Namun, makanan khas Palembang bukan hanya itu saja. Banyak camilan lezat nan nikmat dimiliki oleh kota tertua di Indonesia ini. Hanya saja, makanan-makanan tersebut sudah nyaris punah. Bahkan bisa dijumpai pada acara-acara tertentu saja.
Ketua Kerukunan Warga Palembang, Ki Agus Abdul Rozak mengatakan bahwa sebenarnya Palembang punya ratusan makanan khas Palembang yang selama ini tidak diketahui masyarakat.
Menurutnya, jika dikelola dengan baik di pasaran, penjualan camilan-camilan khas Palembang juga memiliki nilai ekonomi yang tinggi.

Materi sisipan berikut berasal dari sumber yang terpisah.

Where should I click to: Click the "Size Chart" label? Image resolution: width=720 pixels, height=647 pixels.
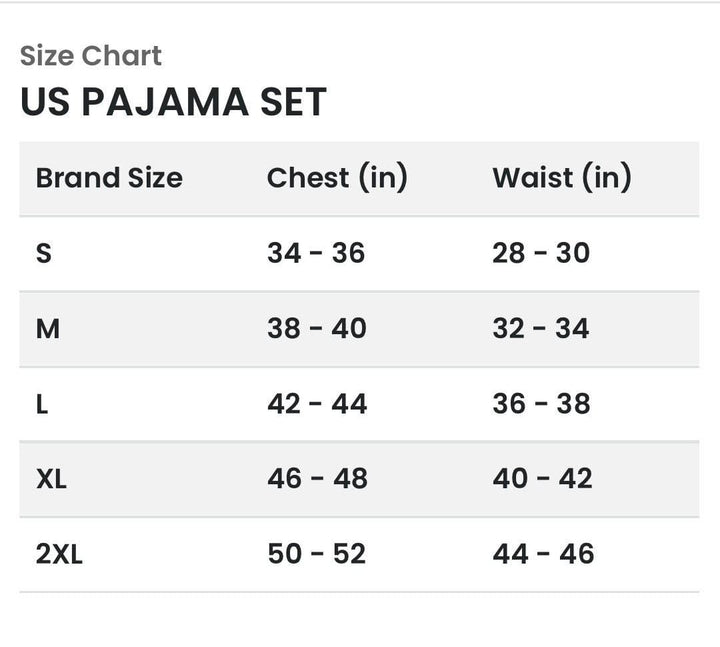tap(91, 56)
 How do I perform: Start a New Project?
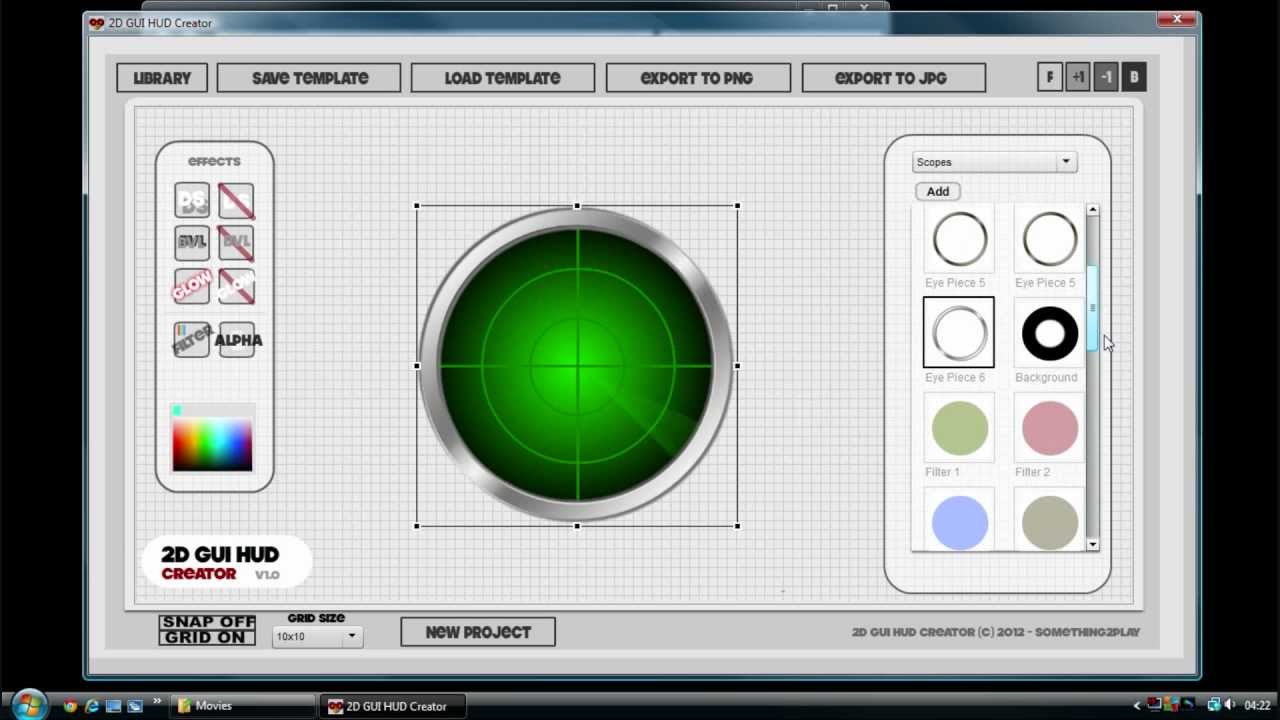pos(477,632)
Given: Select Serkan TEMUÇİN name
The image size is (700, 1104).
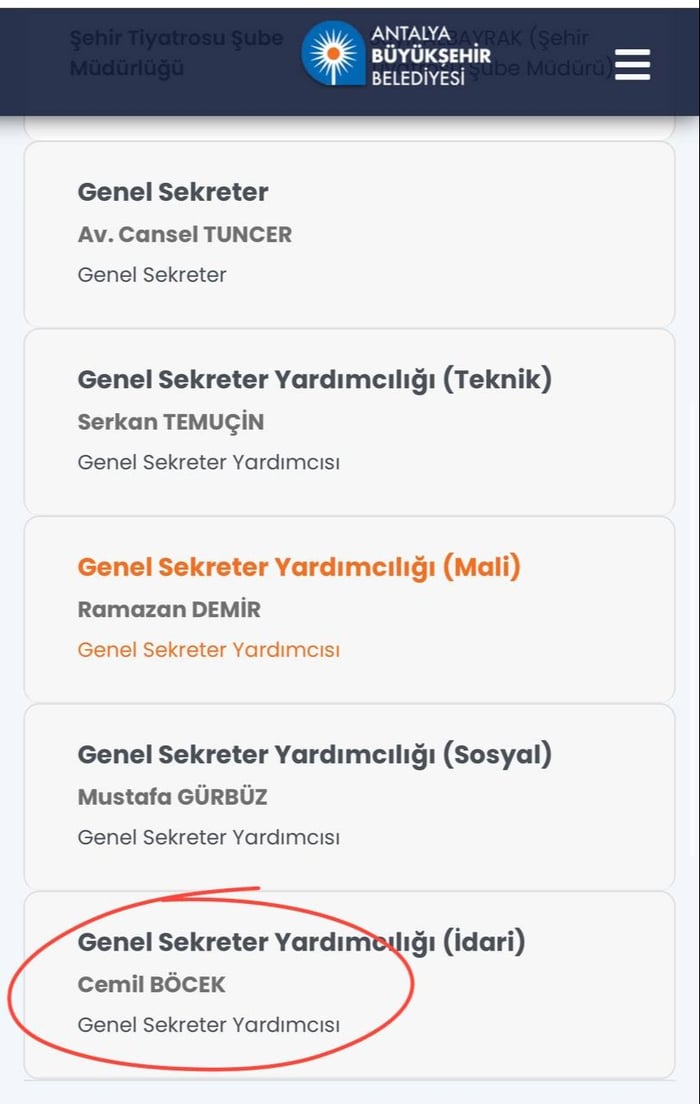Looking at the screenshot, I should point(171,422).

Tak kalah dengan pempek atau kerupuk.
Rozak mencontohkan, salah satunya yakni Mentu. Mentu adalah jenis makanan ringan yang dahulunya selalu disiapkan pada perayaan besar, seperti Lebaran, ataupun pernikahan.

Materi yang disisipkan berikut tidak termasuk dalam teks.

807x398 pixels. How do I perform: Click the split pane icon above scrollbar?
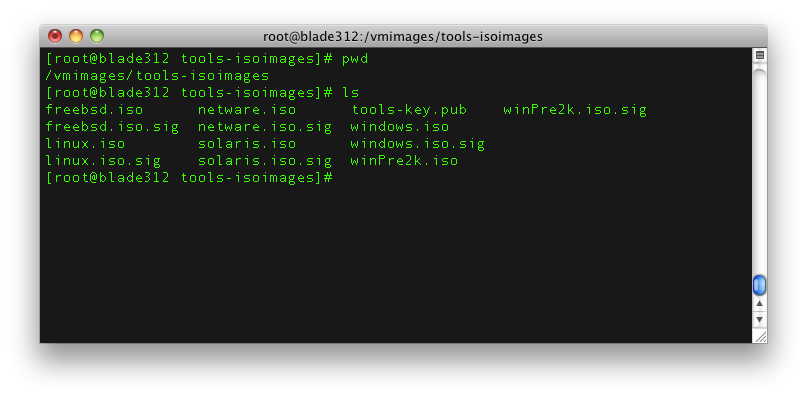tap(760, 55)
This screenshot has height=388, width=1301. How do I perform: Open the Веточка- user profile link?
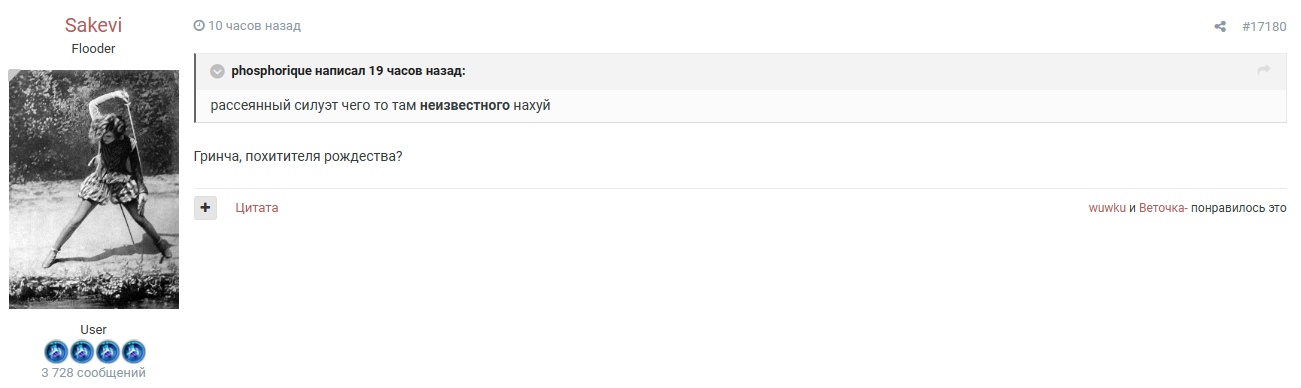tap(1163, 208)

Makanan yang terbuat dari tepung terigu dan diisi dengan campuran abon ikan ini memiliki rasa yang agak manis. Namun ada juga rasa asin dan gurihnya.
"Mentu itu rasanya manis dan sedikit asin. Itu sangat enak. Tetapi sudah jarang yang jual," kata Cek Rozak, sapaan akrab bapak tiga orang anak ini, saat berbincang dengan VoxPop.co.id, Kamis, 26 Oktober 2017.
Banyaknya makanan khas Palembang yang mulai menghilang, lantas membuat pihaknya bergerak untuk mendokumentasikan seluruh makanan khas mereka agar resep pembuatan tetap terjaga.
"Kita sekarang masih mendata. Sekitar ratusan makanan khas yang dimiliki Palembang. Tetapi hampir setengahnya sudah hilang. Karena kurangnya penerus ataupun resep yang sudah tidak diwarisi lagi. Kami sedang merencanakan untuk membuat buku resep khusus makanan Palembang," ujarnya.
Resep makanan khas Palembang, nantinya bisa dipelajari seluruh warga asli ataupun luar Sumsel untuk membuat beraneka makanan yang memiliki nilai jual.
“Memang selama ini pempek menjadi idola. Tetapi banyak makanan lain yang tak kalah enaknya bahkan lebih enak. Nah, dari buku itu nanti warga bisa mempelajari cara membuatnya. Sehingga bisa dijual," jelas Cek Rozak.